En lo personal, don Luis Gonzaga Inclán parecíase bastante, según me lo han dicho, a su hijo, el doctor don Juan Daniel. Pero creo que el retrato más exacto lo proporciona el canónigo Andrade en su tantas veces citada carta. Dice así el distinguido sacerdote: “Tendría yo unos diez años cuando le conocí y traté; lo recuerdo como si lo tuviera presente; era delgado, cargado de espaldas, sus ojos vivos, uno de ellos bizco, usaba sólo pastillas, su color moreno, la risa en los labios y su conversación llena de chistes, en medio de cigarrillos que fumaba, lo cual revelaba su carácter alegre. Siempre fue firme en sus principios católicos y muy laborioso”.

### DATOS PROPORCIONADOS
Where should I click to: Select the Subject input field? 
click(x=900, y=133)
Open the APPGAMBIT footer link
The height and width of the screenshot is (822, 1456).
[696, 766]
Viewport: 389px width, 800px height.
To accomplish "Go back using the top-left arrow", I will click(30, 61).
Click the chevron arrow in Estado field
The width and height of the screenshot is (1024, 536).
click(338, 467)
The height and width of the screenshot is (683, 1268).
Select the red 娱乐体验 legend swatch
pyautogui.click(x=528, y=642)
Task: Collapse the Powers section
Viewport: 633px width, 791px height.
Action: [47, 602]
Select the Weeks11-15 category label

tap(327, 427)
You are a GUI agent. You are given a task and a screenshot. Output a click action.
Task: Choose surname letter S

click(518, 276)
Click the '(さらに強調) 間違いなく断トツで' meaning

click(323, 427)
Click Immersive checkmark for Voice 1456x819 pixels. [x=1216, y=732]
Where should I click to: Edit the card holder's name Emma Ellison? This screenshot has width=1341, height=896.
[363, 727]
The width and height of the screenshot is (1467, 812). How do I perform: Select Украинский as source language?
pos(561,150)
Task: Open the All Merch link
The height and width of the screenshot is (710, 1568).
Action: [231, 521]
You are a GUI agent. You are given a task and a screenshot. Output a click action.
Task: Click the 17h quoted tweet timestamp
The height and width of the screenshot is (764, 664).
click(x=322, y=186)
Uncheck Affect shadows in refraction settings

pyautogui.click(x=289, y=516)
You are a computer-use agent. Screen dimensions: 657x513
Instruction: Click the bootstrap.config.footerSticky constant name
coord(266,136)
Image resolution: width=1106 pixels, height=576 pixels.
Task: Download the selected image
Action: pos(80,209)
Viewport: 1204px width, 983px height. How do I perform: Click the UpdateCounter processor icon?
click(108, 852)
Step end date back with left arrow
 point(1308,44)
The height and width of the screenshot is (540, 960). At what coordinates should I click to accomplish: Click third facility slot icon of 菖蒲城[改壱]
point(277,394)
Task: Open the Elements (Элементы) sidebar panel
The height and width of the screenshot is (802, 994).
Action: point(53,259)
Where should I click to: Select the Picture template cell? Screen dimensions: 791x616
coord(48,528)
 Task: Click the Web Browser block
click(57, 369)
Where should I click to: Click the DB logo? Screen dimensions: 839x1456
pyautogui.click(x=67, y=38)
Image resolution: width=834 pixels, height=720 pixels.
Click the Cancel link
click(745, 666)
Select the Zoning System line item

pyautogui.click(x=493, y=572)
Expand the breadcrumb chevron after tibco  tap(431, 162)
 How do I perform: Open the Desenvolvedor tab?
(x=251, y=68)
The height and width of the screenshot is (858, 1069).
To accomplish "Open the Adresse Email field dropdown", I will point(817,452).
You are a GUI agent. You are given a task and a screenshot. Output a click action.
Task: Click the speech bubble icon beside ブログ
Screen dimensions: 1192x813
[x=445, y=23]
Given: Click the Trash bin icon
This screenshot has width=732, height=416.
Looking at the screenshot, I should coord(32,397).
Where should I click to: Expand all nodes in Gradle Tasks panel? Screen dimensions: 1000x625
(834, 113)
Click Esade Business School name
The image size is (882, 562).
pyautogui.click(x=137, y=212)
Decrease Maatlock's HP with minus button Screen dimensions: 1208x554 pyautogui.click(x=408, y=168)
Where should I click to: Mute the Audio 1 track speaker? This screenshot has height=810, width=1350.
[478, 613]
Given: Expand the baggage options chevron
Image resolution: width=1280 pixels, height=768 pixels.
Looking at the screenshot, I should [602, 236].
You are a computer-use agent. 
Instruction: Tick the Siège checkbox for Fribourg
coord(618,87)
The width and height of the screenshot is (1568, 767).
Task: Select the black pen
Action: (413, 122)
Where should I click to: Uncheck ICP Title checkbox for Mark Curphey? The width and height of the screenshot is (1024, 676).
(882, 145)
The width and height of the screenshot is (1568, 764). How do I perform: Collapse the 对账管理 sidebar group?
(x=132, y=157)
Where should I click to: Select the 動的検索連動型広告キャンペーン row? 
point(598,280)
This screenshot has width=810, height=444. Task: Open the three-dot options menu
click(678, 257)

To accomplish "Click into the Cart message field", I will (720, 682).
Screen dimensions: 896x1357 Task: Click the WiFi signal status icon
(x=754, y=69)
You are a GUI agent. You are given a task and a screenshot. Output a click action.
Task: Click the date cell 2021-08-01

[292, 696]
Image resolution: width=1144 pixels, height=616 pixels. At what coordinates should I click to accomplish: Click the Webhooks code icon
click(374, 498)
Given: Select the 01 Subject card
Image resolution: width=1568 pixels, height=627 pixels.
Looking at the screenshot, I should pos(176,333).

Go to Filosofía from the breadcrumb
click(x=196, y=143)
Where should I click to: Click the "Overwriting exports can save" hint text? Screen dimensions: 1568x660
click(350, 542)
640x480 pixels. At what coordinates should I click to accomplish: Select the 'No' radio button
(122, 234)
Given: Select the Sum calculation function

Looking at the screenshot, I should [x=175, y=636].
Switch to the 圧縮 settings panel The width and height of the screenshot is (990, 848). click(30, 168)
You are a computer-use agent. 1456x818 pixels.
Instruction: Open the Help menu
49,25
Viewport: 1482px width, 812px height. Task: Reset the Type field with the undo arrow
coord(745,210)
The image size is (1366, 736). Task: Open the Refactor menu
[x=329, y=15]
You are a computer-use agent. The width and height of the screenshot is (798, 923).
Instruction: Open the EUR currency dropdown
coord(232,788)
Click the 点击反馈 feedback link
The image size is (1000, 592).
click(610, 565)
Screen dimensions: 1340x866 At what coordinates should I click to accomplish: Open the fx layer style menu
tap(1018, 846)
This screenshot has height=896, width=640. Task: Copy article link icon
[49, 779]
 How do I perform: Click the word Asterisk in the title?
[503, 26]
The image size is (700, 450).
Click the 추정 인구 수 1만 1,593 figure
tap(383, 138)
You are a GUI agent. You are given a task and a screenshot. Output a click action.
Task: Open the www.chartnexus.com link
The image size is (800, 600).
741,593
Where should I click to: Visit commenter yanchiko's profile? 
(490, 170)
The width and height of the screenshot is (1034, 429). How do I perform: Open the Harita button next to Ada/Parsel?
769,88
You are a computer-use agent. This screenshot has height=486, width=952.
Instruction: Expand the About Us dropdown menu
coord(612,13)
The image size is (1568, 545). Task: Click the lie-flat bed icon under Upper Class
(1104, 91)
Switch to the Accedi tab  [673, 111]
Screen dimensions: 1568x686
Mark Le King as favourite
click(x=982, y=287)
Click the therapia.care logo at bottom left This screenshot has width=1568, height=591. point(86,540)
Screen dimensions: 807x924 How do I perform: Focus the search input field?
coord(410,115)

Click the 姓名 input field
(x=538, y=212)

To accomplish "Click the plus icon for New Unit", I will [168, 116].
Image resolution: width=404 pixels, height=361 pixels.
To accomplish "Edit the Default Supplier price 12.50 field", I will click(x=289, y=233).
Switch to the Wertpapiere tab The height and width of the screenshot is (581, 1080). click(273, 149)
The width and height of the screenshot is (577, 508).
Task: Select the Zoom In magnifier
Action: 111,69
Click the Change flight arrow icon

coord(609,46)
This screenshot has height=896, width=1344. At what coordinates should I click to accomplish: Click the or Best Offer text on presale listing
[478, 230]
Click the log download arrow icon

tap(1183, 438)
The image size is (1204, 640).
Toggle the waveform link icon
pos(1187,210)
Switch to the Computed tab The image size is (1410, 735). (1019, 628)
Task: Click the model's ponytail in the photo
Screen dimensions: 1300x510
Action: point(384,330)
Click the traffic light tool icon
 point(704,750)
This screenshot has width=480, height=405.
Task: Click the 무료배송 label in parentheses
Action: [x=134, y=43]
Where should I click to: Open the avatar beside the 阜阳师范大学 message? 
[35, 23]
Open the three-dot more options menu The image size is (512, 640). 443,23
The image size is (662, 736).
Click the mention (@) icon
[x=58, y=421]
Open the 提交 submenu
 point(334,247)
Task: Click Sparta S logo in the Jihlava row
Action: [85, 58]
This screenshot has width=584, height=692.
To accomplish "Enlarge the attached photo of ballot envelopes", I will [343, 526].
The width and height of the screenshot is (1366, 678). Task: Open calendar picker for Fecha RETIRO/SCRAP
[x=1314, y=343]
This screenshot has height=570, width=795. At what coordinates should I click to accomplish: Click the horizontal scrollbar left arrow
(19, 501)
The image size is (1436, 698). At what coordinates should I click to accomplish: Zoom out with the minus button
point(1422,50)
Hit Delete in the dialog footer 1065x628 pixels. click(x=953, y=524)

### REQUISITO 1
Enumere las personas que el fragmento sobre don Luis Gonzaga Inclán menciona por su nombre o cargo.
### REQUISITO 2
Prosiga el fragmento sobre don Luis Gonzaga Inclán a partir de su última oración.

### RESULTADO 1
- Don Luis Gonzaga Inclán
- El doctor don Juan Daniel, su hijo
- El canónigo Andrade

### RESULTADO 2
Sea por el trato que debe haber tenido con gentes del oficio o porque sus contemporáneos vieron en él a un hombre de verdadero ingenio, el hecho es que don Luis colaboró en varios periódicos de la época tales como La Cuchara y El Cucharón, de don Luis G. Yza, El Látigo, El Tenorio y otros. Es de suponerse que su colaboración fue en verso, pues era fácil en el manejo de los renglones cortos.